### Records for locating described items
______

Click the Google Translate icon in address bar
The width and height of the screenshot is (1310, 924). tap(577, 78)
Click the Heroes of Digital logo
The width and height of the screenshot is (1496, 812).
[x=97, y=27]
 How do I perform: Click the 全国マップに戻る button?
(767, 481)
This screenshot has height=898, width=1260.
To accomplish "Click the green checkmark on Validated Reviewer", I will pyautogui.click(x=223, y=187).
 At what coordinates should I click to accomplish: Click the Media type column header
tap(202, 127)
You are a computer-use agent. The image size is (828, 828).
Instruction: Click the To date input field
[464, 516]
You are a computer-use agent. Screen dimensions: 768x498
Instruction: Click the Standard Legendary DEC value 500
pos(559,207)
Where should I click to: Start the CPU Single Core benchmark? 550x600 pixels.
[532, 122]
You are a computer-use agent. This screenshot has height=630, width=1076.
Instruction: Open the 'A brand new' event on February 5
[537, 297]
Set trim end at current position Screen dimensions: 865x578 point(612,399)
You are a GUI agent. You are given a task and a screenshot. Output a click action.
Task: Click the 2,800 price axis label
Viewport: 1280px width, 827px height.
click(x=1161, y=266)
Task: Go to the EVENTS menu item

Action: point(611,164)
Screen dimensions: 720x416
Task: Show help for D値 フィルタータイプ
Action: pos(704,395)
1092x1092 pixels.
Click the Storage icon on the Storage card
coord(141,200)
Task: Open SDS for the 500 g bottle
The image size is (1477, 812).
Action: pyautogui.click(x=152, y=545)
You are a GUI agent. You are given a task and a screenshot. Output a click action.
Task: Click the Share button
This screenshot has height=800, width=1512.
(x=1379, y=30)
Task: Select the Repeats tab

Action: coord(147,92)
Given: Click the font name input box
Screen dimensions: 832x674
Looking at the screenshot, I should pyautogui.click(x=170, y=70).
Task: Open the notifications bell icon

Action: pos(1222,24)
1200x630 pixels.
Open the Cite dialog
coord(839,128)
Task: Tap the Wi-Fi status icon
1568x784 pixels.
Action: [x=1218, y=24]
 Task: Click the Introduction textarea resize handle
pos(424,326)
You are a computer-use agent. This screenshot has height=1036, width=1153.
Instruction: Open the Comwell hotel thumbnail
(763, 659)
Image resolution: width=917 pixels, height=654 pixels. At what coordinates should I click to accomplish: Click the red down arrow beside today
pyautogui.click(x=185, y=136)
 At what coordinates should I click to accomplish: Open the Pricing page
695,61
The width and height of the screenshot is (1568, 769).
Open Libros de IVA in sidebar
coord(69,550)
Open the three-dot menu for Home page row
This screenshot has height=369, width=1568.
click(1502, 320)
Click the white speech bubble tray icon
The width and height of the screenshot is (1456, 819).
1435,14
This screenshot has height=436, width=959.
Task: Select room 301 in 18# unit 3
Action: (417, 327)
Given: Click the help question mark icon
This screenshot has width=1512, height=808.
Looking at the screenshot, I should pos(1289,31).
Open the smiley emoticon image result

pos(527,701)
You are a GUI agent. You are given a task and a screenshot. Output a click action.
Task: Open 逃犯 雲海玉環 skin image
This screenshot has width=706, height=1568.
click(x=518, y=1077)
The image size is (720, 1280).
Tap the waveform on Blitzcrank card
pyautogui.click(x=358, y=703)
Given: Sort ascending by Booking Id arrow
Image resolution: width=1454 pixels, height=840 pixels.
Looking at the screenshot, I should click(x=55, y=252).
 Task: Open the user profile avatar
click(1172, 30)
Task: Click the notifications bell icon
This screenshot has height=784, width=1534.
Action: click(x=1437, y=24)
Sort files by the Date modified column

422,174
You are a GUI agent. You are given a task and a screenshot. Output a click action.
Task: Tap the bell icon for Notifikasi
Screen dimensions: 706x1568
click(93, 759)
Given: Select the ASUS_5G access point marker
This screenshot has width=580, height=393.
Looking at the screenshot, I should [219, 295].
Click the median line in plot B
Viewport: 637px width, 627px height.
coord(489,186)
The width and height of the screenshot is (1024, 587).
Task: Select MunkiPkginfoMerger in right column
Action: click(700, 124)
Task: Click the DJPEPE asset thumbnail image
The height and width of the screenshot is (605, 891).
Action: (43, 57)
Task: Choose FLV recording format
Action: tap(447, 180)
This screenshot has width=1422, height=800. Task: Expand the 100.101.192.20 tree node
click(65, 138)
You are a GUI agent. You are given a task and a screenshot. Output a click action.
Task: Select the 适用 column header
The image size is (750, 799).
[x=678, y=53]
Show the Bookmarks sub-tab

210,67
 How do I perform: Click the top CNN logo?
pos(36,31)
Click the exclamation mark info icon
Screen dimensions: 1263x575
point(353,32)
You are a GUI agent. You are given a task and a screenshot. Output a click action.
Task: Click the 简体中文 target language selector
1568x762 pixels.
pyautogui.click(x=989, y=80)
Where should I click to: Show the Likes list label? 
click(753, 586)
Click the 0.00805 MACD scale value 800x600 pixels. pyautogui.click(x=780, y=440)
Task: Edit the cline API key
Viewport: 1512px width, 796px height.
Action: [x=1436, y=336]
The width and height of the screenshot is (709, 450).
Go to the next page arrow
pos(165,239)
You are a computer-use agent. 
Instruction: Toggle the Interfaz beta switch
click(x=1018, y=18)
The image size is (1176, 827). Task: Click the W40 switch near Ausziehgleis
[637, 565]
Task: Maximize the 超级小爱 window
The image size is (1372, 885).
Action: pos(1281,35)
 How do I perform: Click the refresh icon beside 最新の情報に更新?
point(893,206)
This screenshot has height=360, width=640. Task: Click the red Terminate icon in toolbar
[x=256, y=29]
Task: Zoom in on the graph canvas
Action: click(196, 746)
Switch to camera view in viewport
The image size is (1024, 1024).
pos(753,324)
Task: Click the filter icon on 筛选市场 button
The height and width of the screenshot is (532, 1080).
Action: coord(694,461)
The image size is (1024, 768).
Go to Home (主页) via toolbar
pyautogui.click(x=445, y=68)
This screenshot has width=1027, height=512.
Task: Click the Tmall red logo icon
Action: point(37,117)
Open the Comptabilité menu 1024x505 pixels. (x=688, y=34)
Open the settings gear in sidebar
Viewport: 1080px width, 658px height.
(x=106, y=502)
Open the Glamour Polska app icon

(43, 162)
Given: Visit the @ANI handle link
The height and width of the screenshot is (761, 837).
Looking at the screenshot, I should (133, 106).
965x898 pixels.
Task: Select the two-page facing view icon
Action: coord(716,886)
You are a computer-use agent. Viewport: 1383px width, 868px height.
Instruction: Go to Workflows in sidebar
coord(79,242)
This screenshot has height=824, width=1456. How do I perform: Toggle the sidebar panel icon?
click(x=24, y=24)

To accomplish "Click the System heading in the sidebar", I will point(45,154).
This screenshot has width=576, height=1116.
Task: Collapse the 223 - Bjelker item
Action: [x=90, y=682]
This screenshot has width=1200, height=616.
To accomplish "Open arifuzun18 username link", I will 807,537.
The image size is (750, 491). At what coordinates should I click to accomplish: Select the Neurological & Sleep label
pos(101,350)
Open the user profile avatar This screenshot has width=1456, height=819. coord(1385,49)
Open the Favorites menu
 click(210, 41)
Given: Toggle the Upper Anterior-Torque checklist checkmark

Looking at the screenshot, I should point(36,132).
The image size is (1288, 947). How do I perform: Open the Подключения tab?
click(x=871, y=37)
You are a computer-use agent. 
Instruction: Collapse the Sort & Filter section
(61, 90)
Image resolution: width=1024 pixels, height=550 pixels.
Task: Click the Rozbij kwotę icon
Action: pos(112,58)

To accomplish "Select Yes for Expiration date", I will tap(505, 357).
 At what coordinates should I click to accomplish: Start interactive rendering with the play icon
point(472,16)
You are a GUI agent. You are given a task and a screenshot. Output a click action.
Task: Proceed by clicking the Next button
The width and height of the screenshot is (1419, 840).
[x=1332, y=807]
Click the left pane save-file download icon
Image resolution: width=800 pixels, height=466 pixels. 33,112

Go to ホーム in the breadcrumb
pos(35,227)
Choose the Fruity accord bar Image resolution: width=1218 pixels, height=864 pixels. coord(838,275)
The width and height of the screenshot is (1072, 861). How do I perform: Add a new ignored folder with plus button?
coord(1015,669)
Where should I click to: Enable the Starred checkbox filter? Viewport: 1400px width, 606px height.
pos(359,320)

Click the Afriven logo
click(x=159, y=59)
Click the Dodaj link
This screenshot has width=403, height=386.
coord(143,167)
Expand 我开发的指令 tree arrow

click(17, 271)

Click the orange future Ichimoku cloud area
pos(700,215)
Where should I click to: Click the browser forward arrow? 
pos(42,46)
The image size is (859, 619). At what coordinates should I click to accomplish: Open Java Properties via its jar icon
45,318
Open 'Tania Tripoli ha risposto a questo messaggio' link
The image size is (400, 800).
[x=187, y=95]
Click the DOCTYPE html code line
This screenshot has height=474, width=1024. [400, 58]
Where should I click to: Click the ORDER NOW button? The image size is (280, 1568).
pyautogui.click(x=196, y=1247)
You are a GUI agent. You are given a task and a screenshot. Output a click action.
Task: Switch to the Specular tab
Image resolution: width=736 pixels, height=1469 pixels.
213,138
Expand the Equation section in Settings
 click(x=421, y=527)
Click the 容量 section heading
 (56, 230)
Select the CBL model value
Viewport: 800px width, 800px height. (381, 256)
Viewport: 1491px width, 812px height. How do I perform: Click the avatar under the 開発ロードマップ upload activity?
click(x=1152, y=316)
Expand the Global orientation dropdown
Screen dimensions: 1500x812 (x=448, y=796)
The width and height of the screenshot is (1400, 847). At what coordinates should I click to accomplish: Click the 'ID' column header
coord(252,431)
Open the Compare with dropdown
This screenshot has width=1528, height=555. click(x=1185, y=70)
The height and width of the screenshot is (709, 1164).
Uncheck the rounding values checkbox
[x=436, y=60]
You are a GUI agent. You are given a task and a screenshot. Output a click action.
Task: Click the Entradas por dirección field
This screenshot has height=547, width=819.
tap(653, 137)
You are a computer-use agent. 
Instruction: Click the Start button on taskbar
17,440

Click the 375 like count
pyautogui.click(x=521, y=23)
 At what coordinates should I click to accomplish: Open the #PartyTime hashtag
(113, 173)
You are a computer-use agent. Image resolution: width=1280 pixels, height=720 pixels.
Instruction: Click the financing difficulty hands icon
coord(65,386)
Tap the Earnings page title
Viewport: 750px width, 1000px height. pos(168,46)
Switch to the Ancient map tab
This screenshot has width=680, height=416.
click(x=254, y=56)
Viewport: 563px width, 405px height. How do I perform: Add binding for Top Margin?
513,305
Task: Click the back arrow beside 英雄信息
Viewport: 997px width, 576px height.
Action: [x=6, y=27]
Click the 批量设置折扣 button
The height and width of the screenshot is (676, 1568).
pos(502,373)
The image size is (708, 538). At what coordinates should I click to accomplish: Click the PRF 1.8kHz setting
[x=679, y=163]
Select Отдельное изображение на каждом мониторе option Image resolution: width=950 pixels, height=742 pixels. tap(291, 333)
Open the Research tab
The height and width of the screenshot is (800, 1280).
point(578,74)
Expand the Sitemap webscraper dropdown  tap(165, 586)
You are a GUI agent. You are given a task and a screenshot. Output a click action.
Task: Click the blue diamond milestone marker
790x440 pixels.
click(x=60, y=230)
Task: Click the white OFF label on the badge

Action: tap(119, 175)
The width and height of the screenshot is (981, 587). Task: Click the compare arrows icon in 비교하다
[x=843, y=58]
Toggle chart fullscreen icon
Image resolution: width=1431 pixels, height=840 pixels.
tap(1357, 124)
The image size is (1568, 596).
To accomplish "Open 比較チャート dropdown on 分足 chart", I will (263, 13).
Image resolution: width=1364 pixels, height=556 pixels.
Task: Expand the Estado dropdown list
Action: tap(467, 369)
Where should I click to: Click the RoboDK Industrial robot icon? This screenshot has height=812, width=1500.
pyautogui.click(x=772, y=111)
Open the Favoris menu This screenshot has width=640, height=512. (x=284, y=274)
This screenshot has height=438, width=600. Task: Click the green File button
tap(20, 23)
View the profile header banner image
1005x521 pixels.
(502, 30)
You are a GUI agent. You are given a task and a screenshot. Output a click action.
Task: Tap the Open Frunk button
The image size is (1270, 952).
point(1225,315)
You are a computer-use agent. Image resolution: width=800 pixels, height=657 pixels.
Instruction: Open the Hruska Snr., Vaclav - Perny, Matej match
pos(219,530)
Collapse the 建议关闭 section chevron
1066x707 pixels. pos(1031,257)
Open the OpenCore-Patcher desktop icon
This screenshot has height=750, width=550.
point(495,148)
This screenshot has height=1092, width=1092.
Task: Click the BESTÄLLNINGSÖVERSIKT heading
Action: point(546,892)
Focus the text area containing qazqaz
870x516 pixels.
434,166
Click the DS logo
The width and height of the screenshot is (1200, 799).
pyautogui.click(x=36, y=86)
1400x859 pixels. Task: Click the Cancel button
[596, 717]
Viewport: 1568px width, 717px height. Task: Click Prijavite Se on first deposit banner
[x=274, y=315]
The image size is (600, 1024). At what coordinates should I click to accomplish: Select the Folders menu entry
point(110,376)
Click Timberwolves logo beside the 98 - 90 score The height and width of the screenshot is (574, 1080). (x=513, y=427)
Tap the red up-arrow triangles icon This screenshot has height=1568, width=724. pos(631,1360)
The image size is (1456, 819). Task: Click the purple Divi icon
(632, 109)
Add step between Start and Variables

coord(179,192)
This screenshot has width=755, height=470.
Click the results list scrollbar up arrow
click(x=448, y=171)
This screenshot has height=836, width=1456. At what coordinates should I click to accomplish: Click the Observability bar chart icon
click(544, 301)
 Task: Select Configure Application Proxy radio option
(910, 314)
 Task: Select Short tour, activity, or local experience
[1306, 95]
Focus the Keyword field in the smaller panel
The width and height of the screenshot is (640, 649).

______

Repeat the lines of the records from the line that contains "Task: Tap the Wi-Fi status icon" through the line that contains "pyautogui.click(x=185, y=136)", inclusive.

Task: Tap the Wi-Fi status icon
1568x784 pixels.
Action: [x=1218, y=24]
 Task: Click the Introduction textarea resize handle
pos(424,326)
You are a computer-use agent. This screenshot has height=1036, width=1153.
Instruction: Open the Comwell hotel thumbnail
(763, 659)
Image resolution: width=917 pixels, height=654 pixels. At what coordinates should I click to accomplish: Click the red down arrow beside today
pyautogui.click(x=185, y=136)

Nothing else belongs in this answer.